(What you are asked to do): Copy the following entries word for word, leaving out the pictures.

----

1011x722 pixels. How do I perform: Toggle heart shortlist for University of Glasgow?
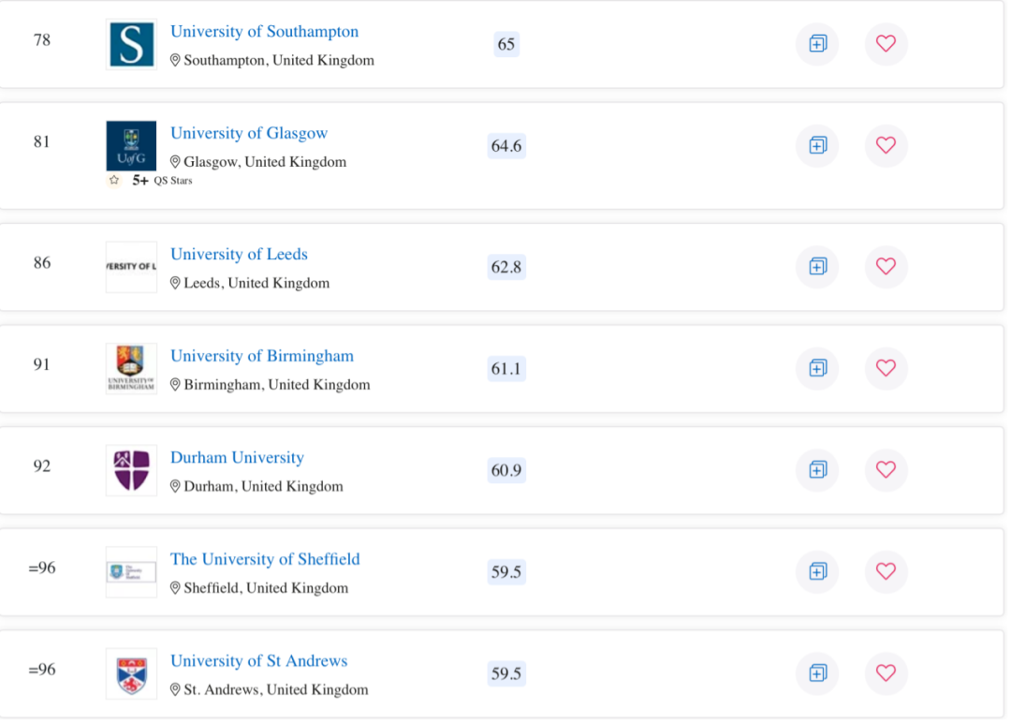click(x=886, y=145)
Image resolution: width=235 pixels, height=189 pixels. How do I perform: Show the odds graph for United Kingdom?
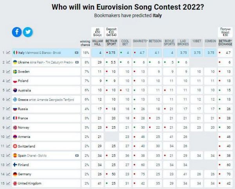8,184
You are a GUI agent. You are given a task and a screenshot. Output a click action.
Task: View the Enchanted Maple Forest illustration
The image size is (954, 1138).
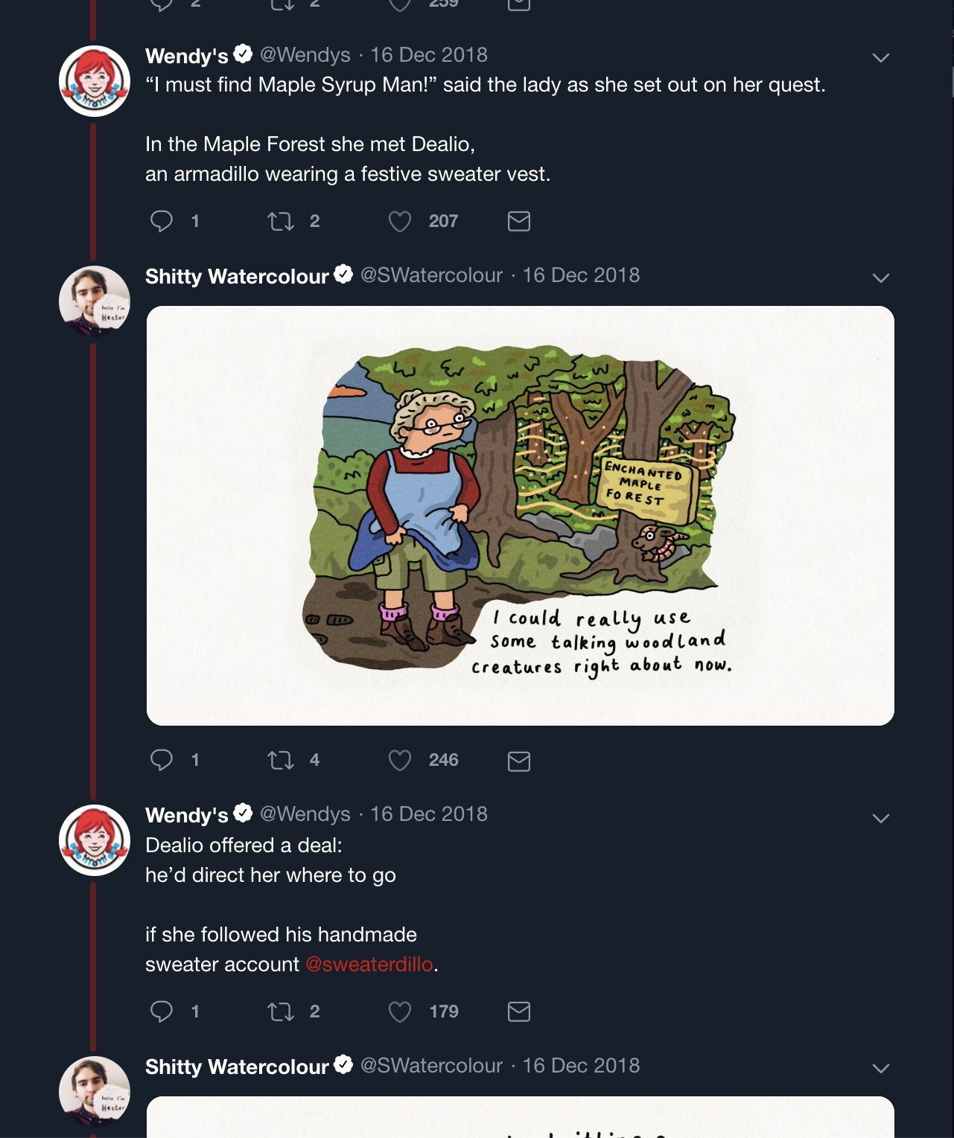[x=520, y=515]
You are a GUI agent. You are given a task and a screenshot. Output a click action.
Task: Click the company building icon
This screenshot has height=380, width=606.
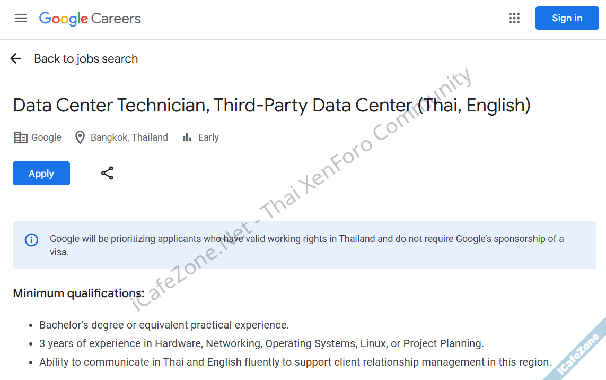20,137
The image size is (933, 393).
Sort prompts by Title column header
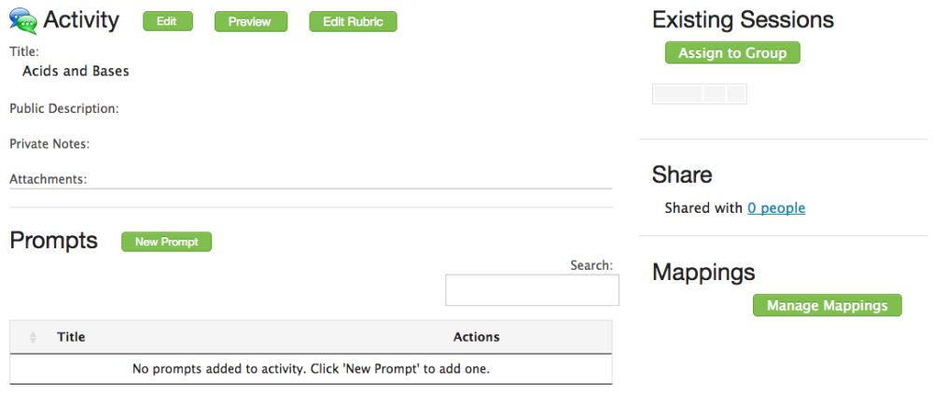[x=71, y=337]
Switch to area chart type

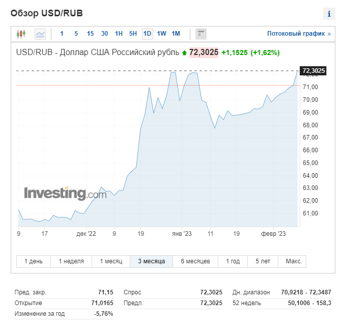40,34
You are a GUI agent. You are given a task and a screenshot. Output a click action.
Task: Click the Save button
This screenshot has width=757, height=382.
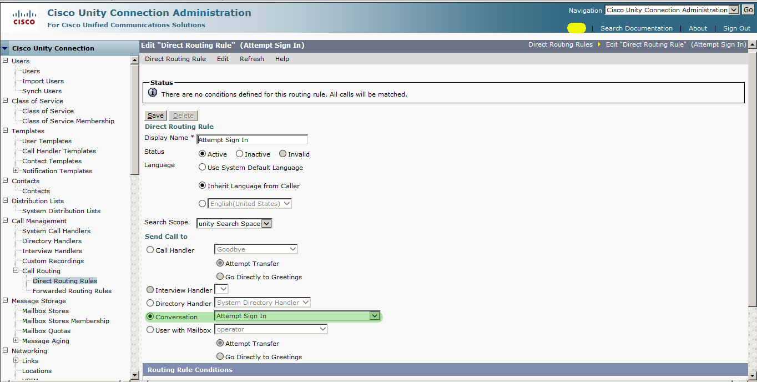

----

(Reply to the exercise):
1011x722 pixels. How do I perform: Toggle heart shortlist for University of Glasgow?
click(x=886, y=145)
Image resolution: width=235 pixels, height=189 pixels. How do I perform: Show the odds graph for United Kingdom?
8,184
You are a GUI agent. You are given a task and a screenshot. Output a click action.
Task: View the Enchanted Maple Forest illustration
The image size is (954, 1138).
[x=520, y=515]
You are a GUI agent. You are given a task and a screenshot. Output a click action.
Task: Click the company building icon
This screenshot has height=380, width=606.
20,137
The image size is (933, 393).
Sort prompts by Title column header
[x=71, y=337]
Switch to area chart type

40,34
You are a GUI agent. You are given a task and a screenshot. Output a click action.
Task: Click the Save button
This screenshot has width=757, height=382.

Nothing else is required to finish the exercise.